* _Your assignment_
Reproduce each line of the entries that carries "Other".

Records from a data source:
----

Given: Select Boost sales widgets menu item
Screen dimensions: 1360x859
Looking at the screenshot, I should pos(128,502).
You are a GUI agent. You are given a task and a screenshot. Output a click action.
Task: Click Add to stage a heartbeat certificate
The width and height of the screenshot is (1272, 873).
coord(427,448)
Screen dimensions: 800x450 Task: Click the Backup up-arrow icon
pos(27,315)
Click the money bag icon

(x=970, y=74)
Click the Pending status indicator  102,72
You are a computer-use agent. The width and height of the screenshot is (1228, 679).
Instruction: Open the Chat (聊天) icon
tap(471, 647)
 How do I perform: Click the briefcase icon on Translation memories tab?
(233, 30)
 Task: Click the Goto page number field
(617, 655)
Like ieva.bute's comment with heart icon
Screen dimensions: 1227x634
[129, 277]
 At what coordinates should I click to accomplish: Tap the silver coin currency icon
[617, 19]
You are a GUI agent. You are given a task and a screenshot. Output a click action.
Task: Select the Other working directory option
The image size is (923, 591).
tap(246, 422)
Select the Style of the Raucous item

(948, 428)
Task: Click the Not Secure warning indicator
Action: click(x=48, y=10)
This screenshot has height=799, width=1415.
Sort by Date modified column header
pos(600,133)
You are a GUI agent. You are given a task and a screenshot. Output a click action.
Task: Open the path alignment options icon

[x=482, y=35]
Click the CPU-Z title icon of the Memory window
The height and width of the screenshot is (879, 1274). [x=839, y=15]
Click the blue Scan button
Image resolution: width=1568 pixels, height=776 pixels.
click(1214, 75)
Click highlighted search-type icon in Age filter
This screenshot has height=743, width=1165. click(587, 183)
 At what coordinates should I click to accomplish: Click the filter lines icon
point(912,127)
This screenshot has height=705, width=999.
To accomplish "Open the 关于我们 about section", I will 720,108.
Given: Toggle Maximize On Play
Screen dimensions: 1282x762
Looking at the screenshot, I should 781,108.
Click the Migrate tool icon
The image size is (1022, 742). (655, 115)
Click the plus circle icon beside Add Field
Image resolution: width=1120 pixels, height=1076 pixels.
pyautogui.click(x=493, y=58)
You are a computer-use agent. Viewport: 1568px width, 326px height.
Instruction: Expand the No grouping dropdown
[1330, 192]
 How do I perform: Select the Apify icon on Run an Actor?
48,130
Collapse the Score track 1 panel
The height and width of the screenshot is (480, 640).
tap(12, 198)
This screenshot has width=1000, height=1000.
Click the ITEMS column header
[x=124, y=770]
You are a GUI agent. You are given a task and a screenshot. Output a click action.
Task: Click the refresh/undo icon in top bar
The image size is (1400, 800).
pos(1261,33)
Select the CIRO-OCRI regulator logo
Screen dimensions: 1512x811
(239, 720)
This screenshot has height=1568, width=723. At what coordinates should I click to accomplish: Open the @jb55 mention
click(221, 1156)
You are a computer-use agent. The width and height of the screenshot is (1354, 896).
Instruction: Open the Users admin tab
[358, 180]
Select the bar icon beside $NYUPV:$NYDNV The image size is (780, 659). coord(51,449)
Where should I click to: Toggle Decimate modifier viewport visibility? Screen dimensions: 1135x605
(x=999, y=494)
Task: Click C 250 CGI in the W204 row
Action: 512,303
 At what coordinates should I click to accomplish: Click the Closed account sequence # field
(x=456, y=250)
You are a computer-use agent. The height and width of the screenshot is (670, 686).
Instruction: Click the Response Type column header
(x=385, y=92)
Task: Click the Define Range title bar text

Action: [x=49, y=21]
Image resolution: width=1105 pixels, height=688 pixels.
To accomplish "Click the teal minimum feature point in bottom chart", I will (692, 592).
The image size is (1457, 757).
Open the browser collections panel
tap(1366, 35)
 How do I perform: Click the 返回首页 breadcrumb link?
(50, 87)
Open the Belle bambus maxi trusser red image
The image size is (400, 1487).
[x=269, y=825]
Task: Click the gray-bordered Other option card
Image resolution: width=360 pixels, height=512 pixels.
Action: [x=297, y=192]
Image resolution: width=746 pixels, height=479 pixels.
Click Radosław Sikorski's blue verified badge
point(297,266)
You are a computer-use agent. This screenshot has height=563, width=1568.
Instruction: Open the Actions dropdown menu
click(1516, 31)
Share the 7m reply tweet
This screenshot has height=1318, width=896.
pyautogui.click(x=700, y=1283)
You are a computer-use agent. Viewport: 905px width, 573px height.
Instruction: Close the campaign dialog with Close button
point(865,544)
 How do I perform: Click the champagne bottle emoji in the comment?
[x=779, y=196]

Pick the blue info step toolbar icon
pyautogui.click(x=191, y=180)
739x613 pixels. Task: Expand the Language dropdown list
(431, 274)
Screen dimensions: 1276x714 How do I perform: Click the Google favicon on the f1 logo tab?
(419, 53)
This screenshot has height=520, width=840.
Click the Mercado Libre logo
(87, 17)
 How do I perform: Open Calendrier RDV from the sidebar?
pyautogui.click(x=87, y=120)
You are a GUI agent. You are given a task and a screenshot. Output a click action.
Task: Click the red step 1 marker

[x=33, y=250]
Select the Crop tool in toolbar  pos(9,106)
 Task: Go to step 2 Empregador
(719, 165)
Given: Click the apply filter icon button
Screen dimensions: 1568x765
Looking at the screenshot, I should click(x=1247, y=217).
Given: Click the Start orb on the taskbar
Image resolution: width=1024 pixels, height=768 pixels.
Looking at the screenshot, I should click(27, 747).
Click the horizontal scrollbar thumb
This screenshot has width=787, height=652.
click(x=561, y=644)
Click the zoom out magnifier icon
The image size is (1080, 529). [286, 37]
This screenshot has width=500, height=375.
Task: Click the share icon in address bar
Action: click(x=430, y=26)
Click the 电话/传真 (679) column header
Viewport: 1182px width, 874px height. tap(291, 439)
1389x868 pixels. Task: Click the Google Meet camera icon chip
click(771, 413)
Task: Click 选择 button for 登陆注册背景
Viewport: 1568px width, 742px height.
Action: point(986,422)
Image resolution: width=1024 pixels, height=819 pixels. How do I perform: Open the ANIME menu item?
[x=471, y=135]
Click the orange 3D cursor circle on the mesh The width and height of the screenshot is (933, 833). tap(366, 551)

----

* _Exercise output_
Task: Select the Other working directory option
Task: Click the gray-bordered Other option card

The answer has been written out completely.